◆ PASSAGE:
▼
By Jason McFarley, Truth Staff
jmcfarley@etruth.com
ELKHART -- The city will eliminate a popular grant program that subsidizes arts events and will likely charge residents for trash pickup next year rather than using property taxes to pay for the service, Mayor Dick Moore said Wednesday.
Moore announced the cost-cutting measures during a meeting with downtown merchants and city officials.
The reductions come as the city faces having as much as $6 million less to work with in the next two years because of property tax reforms the state is enacting.
"We have to think differently and adjust and find some alternative funding," Moore said. "That's the reality. What are our priorities going to be with the few dollars we're going to get in the future?"
The Genesis arts grant program will no longer be among the city's priorities, the mayor said.
He sent letters this week to 2008 grant recipients, telling them that the program probably will be discontinued next year. He said Wednesday that it has indeed been dropped from the 2009 budget that city officials are drafting.
"We simply cannot afford the program. Something has to give," he said.
The budget also might not include the $2.2 million expense for pickup of residential trash and curbside recycling. Rather, residents may be charged for the service through their monthly water bills.
The homeowner, property manager or renter who pays the water bill at a household would be responsible for the trash charge, which the city estimates would be between $11 and $12 a month for one trash can.
Four years ago, then-Mayor Dave Miller's administration proposed charging a monthly fee for garbage collection. Many residents protested the idea, and the city maneuvered the budget to keep the service funded with property taxes.
City officials may not deliver a reprieve for residents this time.
The death knell appears to have sounded for the arts grant program, which for years has supported music programs, theater productions and other cultural events in the city.
▲
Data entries
▼
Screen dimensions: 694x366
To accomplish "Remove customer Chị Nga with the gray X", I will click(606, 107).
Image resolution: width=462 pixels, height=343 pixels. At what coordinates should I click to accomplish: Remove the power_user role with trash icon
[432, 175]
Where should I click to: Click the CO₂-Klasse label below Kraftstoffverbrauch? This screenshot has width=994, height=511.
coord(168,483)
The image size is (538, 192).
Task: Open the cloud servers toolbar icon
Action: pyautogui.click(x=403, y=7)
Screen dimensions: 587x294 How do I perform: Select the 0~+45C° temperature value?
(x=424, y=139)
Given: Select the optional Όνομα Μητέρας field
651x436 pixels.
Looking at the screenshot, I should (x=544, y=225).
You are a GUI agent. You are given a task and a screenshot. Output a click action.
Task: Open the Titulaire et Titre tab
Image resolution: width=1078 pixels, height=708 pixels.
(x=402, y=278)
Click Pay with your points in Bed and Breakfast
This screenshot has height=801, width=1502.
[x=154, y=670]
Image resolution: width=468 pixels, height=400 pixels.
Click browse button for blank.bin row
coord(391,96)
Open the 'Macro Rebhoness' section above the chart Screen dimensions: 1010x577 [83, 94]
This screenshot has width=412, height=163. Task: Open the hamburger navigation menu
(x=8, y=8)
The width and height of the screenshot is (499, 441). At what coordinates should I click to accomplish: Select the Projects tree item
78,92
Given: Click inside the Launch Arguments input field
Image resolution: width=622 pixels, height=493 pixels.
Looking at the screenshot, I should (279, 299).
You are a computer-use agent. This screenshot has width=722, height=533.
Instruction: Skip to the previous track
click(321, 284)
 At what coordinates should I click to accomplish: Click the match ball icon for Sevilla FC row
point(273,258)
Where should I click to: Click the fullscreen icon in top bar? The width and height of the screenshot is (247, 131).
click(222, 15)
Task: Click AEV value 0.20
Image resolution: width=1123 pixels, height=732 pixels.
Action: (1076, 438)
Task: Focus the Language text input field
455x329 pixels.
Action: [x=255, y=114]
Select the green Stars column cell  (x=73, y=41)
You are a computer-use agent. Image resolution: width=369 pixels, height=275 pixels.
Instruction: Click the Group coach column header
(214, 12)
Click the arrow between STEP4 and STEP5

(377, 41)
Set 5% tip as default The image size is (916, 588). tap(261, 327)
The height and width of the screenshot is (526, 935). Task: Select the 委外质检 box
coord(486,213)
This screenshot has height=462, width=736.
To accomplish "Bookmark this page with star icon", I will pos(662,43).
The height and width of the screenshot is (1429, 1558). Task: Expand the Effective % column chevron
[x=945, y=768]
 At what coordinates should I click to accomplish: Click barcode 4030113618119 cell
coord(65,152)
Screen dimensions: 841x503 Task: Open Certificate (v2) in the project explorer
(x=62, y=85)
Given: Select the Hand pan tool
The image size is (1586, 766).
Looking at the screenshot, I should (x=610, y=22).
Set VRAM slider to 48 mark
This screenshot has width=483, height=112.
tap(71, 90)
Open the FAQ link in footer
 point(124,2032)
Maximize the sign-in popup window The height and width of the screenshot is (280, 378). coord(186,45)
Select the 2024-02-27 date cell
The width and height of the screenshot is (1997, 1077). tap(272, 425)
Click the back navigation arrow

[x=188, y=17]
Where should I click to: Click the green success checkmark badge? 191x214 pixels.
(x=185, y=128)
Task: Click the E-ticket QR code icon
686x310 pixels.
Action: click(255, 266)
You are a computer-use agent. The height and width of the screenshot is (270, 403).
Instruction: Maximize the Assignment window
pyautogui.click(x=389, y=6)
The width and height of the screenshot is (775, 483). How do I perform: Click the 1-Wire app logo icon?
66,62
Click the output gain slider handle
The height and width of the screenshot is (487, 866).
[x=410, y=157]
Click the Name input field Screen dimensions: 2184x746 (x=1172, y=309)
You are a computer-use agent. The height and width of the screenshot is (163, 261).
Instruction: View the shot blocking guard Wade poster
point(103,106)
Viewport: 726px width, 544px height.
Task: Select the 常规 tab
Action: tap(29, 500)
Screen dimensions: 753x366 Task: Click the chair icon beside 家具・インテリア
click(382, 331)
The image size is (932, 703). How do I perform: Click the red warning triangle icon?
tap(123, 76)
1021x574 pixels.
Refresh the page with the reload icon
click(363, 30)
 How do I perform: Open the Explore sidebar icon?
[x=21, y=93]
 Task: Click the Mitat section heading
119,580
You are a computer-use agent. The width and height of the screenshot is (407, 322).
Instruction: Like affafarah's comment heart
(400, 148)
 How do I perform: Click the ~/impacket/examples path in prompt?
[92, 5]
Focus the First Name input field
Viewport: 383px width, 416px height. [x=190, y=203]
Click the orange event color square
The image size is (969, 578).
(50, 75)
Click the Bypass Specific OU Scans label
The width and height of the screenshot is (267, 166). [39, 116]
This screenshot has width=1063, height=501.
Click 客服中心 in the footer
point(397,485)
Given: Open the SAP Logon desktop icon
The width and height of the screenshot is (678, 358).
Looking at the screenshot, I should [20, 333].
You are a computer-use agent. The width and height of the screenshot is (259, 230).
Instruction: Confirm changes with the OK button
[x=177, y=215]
▲
Could you resume the article on Elkhart's budget cuts, picking up right after its last sentence?

Nearly $200,000 was awarded for events this year.
The $18,000 that the Elkhart County Symphony Orchestra received was crucial to funding middle school concerts and a music-and-literacy program planned in elementary schools this fall, said Kristin Schwerha-Scott, the organization's executive director. In all, those programs will reach nearly 5,000 students.
She doubted that the symphony could find funds elsewhere if the Genesis grants dry up.
"We use it as leverage to receive other grants," she said. "We turn right around and offer these programs to the community. We think the Genesis program is well worth the city's time and effort."
Schwerha-Scott said that while she understands that budget constraints may force the city to focus on providing basic services, arts programs make the community vibrant and attract new residents.
But Moore said the Genesis grants have essentially become "an entitlement program, with the same organizations getting the bulk of the funding year after year."
The 2009 budget, though, is expected to provide $80,000 for the downtown organization that puts on the Elkhart Jazz Festival and Main Street Showcase of Art, two events that perennially receive Genesis grants. The money would come from income tax revenue the city receives rather than property taxes in the general fund.